*** Opening INFORMATION SHOWN ***
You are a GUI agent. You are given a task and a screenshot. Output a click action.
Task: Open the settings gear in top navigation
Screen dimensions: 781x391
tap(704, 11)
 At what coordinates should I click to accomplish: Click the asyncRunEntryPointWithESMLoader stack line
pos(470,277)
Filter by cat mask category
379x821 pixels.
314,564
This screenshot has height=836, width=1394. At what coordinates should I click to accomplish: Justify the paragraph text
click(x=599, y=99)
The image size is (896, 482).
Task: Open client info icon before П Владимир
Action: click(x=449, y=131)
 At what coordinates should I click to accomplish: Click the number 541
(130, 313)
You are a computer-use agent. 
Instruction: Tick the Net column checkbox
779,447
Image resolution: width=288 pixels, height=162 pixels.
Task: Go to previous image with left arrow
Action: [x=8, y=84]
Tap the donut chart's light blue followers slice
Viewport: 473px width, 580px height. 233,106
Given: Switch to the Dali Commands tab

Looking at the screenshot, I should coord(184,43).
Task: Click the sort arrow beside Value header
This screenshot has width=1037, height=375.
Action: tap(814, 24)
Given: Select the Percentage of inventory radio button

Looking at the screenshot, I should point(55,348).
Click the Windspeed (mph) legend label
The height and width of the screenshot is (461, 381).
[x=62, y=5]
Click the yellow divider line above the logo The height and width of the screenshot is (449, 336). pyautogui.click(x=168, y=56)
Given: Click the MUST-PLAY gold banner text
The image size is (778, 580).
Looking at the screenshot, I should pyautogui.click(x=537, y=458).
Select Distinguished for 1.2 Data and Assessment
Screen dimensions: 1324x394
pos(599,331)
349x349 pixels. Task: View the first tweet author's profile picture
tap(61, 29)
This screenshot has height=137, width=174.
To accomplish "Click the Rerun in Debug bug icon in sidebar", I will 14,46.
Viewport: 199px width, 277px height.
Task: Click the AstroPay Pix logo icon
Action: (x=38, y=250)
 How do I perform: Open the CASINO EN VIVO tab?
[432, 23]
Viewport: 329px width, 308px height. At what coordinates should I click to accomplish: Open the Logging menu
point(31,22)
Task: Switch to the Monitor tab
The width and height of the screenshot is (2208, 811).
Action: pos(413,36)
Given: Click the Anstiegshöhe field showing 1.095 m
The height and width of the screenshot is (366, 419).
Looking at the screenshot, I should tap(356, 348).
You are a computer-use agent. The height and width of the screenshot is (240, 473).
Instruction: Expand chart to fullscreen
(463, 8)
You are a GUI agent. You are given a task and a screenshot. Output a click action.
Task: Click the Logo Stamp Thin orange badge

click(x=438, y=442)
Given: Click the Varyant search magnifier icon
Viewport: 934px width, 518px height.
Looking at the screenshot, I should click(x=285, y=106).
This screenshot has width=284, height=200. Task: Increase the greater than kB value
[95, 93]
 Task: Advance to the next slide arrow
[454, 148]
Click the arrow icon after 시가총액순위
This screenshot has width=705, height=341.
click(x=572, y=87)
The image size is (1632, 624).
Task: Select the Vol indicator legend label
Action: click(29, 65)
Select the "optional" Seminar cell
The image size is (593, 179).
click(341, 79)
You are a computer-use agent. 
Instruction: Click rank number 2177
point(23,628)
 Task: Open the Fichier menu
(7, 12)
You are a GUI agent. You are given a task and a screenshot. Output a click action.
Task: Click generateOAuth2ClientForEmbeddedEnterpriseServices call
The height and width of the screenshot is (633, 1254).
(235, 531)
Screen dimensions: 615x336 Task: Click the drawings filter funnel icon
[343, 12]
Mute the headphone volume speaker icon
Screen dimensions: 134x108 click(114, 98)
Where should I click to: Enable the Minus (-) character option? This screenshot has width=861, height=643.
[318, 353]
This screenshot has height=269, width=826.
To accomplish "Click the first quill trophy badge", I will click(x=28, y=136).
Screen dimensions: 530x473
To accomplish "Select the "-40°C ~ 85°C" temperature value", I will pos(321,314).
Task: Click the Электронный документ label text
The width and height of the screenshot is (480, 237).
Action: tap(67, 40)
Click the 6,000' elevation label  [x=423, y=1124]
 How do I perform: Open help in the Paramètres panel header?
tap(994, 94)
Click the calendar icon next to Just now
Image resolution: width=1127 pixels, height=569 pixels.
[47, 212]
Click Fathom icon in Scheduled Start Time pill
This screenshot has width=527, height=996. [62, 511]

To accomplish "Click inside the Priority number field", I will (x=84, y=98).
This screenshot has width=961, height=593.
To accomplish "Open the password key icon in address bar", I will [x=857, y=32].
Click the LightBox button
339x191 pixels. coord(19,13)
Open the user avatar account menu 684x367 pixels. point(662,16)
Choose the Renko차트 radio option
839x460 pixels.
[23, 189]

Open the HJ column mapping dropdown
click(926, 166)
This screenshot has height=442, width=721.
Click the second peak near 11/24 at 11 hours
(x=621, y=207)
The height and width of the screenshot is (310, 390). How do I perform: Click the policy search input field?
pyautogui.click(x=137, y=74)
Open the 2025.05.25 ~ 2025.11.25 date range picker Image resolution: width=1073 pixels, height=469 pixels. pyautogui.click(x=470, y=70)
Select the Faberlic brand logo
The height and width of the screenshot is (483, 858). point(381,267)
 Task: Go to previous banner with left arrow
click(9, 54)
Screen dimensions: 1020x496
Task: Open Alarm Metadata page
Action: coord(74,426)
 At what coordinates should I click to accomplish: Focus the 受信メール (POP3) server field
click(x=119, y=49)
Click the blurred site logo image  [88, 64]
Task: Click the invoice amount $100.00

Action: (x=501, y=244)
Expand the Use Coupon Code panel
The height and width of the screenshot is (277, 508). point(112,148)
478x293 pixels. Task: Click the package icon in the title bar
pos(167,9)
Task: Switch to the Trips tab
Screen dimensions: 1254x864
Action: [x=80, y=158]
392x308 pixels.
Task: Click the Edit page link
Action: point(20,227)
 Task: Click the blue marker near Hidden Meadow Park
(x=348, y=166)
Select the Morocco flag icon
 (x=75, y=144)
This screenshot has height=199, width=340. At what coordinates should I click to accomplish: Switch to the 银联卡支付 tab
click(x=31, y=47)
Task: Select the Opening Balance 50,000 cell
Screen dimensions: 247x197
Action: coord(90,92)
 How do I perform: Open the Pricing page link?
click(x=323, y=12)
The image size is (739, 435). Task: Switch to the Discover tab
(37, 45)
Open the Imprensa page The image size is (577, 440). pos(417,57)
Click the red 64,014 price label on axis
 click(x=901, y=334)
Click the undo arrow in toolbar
*** Closing INFORMATION SHOWN ***
[HOW TO COMPLETE THIS TASK]: Output only the lines that run from the one containing "How do I perform: Open the Pricing" through the last line of the material above, both included.

[ANSWER BELOW]:
 How do I perform: Open the Pricing page link?
click(x=323, y=12)
The image size is (739, 435). Task: Switch to the Discover tab
(37, 45)
Open the Imprensa page The image size is (577, 440). pos(417,57)
Click the red 64,014 price label on axis
 click(x=901, y=334)
Click the undo arrow in toolbar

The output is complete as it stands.